Task to complete
From the line that includes "Instruction: Open the Длительность dropdown" down to the final line of the data below, copy every line exactly and leave the rest out.

(Stored records)
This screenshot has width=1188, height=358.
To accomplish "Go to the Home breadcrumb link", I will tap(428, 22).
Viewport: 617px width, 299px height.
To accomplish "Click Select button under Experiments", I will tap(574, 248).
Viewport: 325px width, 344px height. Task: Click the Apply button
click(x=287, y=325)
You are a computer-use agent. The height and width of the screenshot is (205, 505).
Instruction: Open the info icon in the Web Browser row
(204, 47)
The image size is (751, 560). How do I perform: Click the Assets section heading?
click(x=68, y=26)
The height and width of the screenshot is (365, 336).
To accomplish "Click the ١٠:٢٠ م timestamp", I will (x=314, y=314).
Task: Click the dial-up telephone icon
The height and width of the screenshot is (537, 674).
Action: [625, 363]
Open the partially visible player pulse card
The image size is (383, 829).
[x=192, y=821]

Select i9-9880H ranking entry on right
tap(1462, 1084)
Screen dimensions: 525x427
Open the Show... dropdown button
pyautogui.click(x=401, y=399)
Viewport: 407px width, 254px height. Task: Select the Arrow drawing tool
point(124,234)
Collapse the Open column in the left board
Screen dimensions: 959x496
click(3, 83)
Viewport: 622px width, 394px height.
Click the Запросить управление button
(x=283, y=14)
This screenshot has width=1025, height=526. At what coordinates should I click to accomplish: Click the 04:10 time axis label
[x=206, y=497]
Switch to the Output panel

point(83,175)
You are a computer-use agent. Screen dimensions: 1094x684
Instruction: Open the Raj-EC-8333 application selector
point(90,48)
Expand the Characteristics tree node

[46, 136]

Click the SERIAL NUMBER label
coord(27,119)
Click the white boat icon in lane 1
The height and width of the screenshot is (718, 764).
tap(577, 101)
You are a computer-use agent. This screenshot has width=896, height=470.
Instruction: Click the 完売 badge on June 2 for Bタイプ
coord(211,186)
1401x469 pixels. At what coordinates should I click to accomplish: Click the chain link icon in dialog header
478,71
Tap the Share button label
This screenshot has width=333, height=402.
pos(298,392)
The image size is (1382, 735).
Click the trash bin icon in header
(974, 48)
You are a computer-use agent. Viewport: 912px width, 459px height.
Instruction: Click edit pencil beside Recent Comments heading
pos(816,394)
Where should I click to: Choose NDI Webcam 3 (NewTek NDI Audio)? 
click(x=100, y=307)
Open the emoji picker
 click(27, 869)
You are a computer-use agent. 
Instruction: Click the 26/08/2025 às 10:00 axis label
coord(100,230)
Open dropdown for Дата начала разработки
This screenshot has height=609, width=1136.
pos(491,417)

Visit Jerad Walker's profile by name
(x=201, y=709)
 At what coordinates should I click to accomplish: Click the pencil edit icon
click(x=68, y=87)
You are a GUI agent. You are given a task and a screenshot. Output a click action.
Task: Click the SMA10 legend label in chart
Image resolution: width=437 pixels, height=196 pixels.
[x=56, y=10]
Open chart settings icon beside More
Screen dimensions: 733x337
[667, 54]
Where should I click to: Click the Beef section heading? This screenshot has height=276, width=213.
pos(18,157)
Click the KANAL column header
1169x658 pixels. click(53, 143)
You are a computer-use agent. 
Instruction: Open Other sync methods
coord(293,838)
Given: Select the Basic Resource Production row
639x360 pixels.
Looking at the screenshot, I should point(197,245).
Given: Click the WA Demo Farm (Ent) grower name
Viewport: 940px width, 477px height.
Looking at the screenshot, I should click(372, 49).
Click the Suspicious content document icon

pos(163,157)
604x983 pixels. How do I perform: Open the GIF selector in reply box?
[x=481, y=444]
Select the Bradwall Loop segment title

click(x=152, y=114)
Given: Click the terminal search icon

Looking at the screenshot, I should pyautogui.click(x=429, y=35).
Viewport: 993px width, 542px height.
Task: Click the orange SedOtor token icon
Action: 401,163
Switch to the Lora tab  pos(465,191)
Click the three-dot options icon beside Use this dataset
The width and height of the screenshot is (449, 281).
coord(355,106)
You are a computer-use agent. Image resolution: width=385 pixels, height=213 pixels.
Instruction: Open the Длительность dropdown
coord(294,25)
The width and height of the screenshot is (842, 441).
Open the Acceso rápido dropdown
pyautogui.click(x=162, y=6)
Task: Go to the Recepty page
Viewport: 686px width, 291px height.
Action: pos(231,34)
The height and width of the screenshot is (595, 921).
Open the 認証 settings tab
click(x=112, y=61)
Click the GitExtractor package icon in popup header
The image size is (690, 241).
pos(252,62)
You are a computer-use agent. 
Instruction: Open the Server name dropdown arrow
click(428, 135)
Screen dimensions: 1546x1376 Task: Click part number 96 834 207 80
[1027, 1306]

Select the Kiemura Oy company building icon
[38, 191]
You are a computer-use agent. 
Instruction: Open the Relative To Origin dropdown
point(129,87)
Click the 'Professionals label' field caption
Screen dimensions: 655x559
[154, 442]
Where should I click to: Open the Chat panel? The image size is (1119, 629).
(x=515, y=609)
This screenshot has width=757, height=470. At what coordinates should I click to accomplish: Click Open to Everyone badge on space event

Response to this task
Instruction: Open the Длительность dropdown
coord(294,25)
The width and height of the screenshot is (842, 441).
Open the Acceso rápido dropdown
pyautogui.click(x=162, y=6)
Task: Go to the Recepty page
Viewport: 686px width, 291px height.
Action: pos(231,34)
The height and width of the screenshot is (595, 921).
Open the 認証 settings tab
click(x=112, y=61)
Click the GitExtractor package icon in popup header
The image size is (690, 241).
pos(252,62)
You are a computer-use agent. 
Instruction: Open the Server name dropdown arrow
click(428, 135)
Screen dimensions: 1546x1376 Task: Click part number 96 834 207 80
[1027, 1306]

Select the Kiemura Oy company building icon
[38, 191]
You are a computer-use agent. 
Instruction: Open the Relative To Origin dropdown
point(129,87)
Click the 'Professionals label' field caption
Screen dimensions: 655x559
[154, 442]
Where should I click to: Open the Chat panel? The image size is (1119, 629).
(x=515, y=609)
This screenshot has width=757, height=470. At what coordinates should I click to accomplish: Click Open to Everyone badge on space event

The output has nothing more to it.